#### Quesiti ed esercizi
**A)** Secondo il brano, dopo il mese nel campo di concentramento, in quale prigione viene trasferito Emilio Marchi?
**B)** Indicare se ciascuna affermazione concorda con il brano, citandone alla lettera le parole decisive: (i) Emilio Marchi è nato a Posadas; (ii) a 18 anni Marchi era già imprenditore nell'elettromeccanica; (iii) durante i sequestri le autorità avvisavano i familiari degli arrestati.

#### Brano da leggere
• • • • • • •
Un cappuccio sulla testa, le mani legate dietro la schiena, un luogo sconosciuto. È così che siamo diventati desaparecidos, cioè scomparsi dalla faccia della terra.
Inizia così la seconda parte della vita di Emilio Marchi, 77 anni, nato a Buenos Aires, in Argentina, figlio di un italiano emigrato in cerca di fortuna, e di un’argentina. Lo raggiungo al telefono a Posadas, capoluogo della provincia di Misiones, dove vive. La prima parte, quella dell’infanzia, era stata segnata dalla morte prematura di papà, e dalle fatiche di mamma nel far quadrare il bilancio da sola, con cinque figli. A 16 anni Emilio comincia a lavorare e a 18 è già un imprenditore nel settore dell’elettromeccanica. Nel 1976 con un colpo di Stato, il generale Jorge Videla spodesta Isabelita Peròn. Da presidente, sospende la Costituzione, scioglie il parlamento e i partiti, e mette il Governo nelle mani della Giunta militare, perseguitando chiunque non fosse allineato. Si sparge la voce che Marchi nasconda in azienda un oppositore del regime. Scatta la retata. Marchi e i suoi collaboratori vengono inghiottiti in un buco nero. La parola d’ordine di queste azioni è segretezza; i sequestri avvengono di notte, senza testimoni, le autorità non avvisano i familiari degli arrestati. Anche la famiglia Marchi per molto tempo non riuscirà ad avere notizie. Emilio resta un mese in un campo di concentramento per poi essere trasferito nella prigione di Devoto nel quartiere Chacarita di Buenos Aires. «Eravamo terrorizzati – racconta -, perché la polizia penitenziaria torturava con “grande creatività”. A qualcuno toccavano le scosse elettriche, a qualcun altro il sacchetto di plastica sulla testa che provocava il soffocamento. Alcuni non sopportavano, morivano».
• • • • • • •
#### Righe archiviate
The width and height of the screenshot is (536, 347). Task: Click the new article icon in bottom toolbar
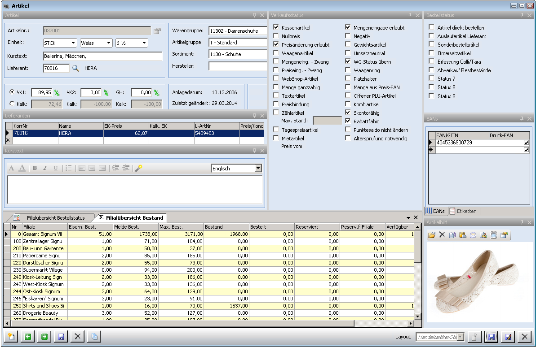pyautogui.click(x=10, y=337)
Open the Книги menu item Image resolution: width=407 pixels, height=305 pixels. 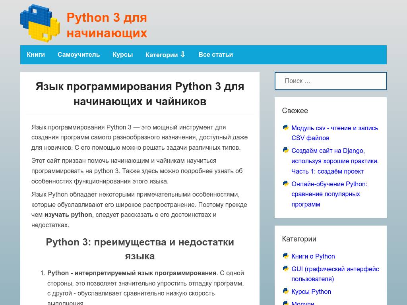[35, 54]
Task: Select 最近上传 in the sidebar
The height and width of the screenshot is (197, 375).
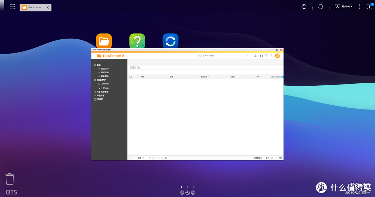Action: pyautogui.click(x=105, y=69)
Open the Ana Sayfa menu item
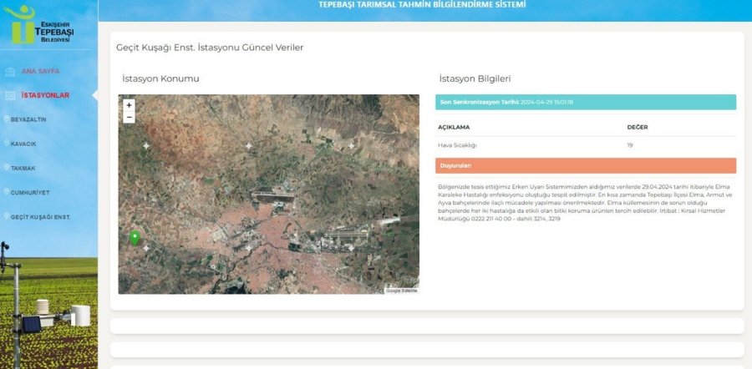 point(40,72)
• • • • • • •
#### Soluzioni degli esercizi
**A)** Nella prigione di Devoto, nel quartiere Chacarita di Buenos Aires.

**B)**
(i) No: "nato a Buenos Aires, in Argentina".
(ii) Sì: "a 18 è già un imprenditore nel settore dell’elettromeccanica".
(iii) No: "le autorità non avvisano i familiari degli arrestati".